The ever-increasing quantities of data available for processing are leading to a revolution in research and analysis. Each year a new high in the volume of data is reached, we now speak in exabytes (1000^6 bytes) and even zettabytes (1000^7 bytes) and yottobytes (1000^8 bytes). Many home computers have drives with a capacity of one or more terrabytes (1000^4 bytes).
A far cry indeed from the 5.25 inch floppy disk drive (360 kilobytes) or 3.5 inch floppy disk (1.44 megabytes). You would need 2.8 trillion 5.25 inch floppy disks to store one exabyte. Actually a lot more, since they had a reasonably high failure rate. To put this in perspective, that pile of 5.25 inch floppy disks would stand 5.5 million km high.
Of course this vast amount of data doesn’t necessarily make the quality of analysis any better. As I wrote earlier, the easy access to various econometric and statistical analysis packages has led to a growth in extremely poor analysis, and we risk a flood of papers which make assertions not supported by data. Or papers that are riddled with fundamental errors because the authors do not understand statistical and econometric analysis. Being able to use a calculator doesn’t mean one can multiply. Similarly, being able to use, say, Shazam, is no guarantee that a person understands data analysis. Just as teachers should demand of their students proof that they can perform basic arithmetic using a paper and pen, so too should data analysts demonstrate their ability to perform econometrics without a computer.
What is required is some computer package that can automatically analyse a paper for errors.
But the idea of data deluge offers many promises. By connecting data from different sources, with different attributes, novel and interesting findings can be found in numerous fields, including traffic flow, crowd behaviour, and the like.
In this, the Australia Bureau of Statistics is far from helpful. Behind the shield of privacy, Brian Pink’s ABS is an organisation that has a wall of data it refuses to release. The ABS is like a black hole – sucking up information which is never seen.
John Kay rightly observes that weather forecasting has improved dramatically over recent years thanks to the vast amount of data and processing power. As Kay notes
In 1987 Michael Fish went on television to reassure viewers rumours of an imminent hurricane were unfounded. A few hours later the most severe winds in decades lifted roofs and felled trees all over Britain.

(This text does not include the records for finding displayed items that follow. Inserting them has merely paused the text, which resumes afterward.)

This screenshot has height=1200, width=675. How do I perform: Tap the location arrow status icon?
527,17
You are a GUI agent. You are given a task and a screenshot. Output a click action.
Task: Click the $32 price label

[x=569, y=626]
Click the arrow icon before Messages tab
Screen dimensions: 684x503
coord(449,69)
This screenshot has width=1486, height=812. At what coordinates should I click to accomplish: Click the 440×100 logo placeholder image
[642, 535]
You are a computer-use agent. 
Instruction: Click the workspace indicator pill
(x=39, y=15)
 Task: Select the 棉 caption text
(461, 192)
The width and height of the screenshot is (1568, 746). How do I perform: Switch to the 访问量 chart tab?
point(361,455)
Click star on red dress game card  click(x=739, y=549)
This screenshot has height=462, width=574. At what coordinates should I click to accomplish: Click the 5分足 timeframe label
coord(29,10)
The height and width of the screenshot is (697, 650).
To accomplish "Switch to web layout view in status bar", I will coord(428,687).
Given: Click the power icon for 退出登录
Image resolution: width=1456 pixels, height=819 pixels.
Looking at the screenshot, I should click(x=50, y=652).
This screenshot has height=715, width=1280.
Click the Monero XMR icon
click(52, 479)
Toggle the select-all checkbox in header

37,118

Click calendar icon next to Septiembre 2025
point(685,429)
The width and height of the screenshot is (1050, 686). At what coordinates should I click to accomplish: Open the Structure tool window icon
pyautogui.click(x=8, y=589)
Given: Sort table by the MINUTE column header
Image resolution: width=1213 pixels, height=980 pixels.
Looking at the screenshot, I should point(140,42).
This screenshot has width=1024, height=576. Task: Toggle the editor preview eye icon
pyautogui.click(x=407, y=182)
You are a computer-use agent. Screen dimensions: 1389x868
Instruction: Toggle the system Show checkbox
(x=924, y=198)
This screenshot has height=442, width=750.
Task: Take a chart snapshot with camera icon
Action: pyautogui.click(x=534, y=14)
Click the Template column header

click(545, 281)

But such a blunder is much [less] likely now. Short-term weather forecasting is one of the triumphs, perhaps the greatest triumph, of big data – the opportunity supercomputers provide to process data sets of unbelievable size and complexity. I understand that the latest machines can handle an exabyte of data, which is about 20m times the capacity of my Apple Mac. The British Meteorological Office claims that its three-day forecasts today are as accurate as its one-day forecasts were in the heyday of Mr Fish (which is perhaps not the most reassuring way of describing their improved performance).
But Kay has a strong caution. While short-term weather forecasting is more reliable, that reliability drops off rapidly. We can be pretty sure of tomorrow’s GDP, but not next year’s GDP. Or as Kay says
Big data can help us understand the past and the present but it can help us understand the future only to the extent that the future is, in some relevant way, contained in the present.
And that, ladies and gentlemen, is the chimera that climate models seek. That future is not in any way contained in the present. It is a chaotic system, impossible to forecast. Let’s divert that vast computer network, presently devoted to a hopeless pursuit, to more near-term analysis which has relevance to the present and can provide helpful findings.